VI. La décision était équitable sur le plan procédural

A. L’approche employée par l’agent lors des entrevues

[45] Avant de commencer les entrevues, l’agent s’est entretenu seul avec le demandeur. Suivant les notes consignées dans le SMGC à ce moment-là, l’agent a expliqué que l’entrevue avait pour but de vérifier l’admissibilité des personnes à charge et de confirmer les renseignements concernant l’expérience, les études, la langue, l’intention, etc.

[46] Lors des entrevues, l’agent a conseillé aux personnes interrogées de se détendre, de l’avertir si elles ne comprenaient pas quelque chose et de ne dire que la vérité. Il a souligné qu’il était important de communiquer de façon claire et de faire preuve d’honnêteté. Il a expliqué aux personnes interrogées qu’elles ne devaient pas hésiter à demander des précisions en cas de besoin et a ajouté que si elles ignoraient la réponse à une question, elles devaient le dire et ne rien inventer.

B. L’argument concernant un éventuel héritage

[47] Le demandeur a l’impression que l’agent doutait du fait que les neveux pourraient hériter de certains biens immobiliers lorsqu’ils auraient atteint l’âge requis.

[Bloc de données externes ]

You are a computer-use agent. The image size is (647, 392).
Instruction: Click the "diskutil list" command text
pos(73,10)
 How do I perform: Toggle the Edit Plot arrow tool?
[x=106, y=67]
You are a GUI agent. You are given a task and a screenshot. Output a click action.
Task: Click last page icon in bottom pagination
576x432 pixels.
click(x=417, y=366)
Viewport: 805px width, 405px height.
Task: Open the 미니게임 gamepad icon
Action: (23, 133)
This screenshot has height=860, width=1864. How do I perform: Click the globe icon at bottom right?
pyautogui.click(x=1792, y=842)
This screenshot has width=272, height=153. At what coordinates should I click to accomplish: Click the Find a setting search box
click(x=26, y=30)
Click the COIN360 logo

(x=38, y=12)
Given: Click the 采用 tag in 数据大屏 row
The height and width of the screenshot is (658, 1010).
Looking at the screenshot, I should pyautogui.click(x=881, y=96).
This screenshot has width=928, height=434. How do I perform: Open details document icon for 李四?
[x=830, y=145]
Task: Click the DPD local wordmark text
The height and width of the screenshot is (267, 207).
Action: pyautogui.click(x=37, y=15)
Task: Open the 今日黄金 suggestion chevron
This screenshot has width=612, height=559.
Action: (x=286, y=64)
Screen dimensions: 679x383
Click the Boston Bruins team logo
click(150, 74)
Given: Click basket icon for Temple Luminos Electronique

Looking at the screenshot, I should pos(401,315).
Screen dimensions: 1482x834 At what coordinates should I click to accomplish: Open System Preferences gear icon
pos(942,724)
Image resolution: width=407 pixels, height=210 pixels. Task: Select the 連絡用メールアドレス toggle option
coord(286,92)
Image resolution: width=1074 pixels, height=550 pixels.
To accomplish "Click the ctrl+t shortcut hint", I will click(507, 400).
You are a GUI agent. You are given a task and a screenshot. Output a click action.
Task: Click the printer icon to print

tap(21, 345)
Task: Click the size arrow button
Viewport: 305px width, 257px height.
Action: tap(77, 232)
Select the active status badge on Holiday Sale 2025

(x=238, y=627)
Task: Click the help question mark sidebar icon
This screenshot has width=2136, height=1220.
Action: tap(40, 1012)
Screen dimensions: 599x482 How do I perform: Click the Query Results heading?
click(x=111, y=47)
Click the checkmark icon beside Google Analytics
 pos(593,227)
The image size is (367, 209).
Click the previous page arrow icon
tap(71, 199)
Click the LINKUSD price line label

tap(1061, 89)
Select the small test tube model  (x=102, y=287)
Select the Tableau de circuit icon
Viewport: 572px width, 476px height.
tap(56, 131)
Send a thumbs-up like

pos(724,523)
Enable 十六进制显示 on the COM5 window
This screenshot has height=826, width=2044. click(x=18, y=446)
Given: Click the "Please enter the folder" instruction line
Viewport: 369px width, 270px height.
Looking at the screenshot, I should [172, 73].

[48] Il a avancé cet argument pour appuyer son affirmation selon laquelle la décision était déraisonnable, mais compte tenu de la nature des allégations, je suis d’avis qu’il s’agit plutôt d’une contestation de l’équité procédurale de la décision.

[49] Dans son mémoire, le demandeur a simplement affirmé que les neveux auraient droit à un héritage quelconque, mais que l’agent ne l’avait pas cru lorsqu’il a témoigné et qu’il n’avait pas eu la possibilité de présenter des éléments de preuve pour dissiper ces doutes.

[50] Le mémoire contient également une allégation selon laquelle le demandeur n’avait pas [traduction] « eu la possibilité de fournir des documents attestant que les garçons [auraient] droit à un héritage ni la possibilité de dissiper les doutes de l’agent au sujet de l’adoption » et que « l’agent [avait] arrêté son opinion » et qu’« aucune réelle appréciation » n’avait eu lieu.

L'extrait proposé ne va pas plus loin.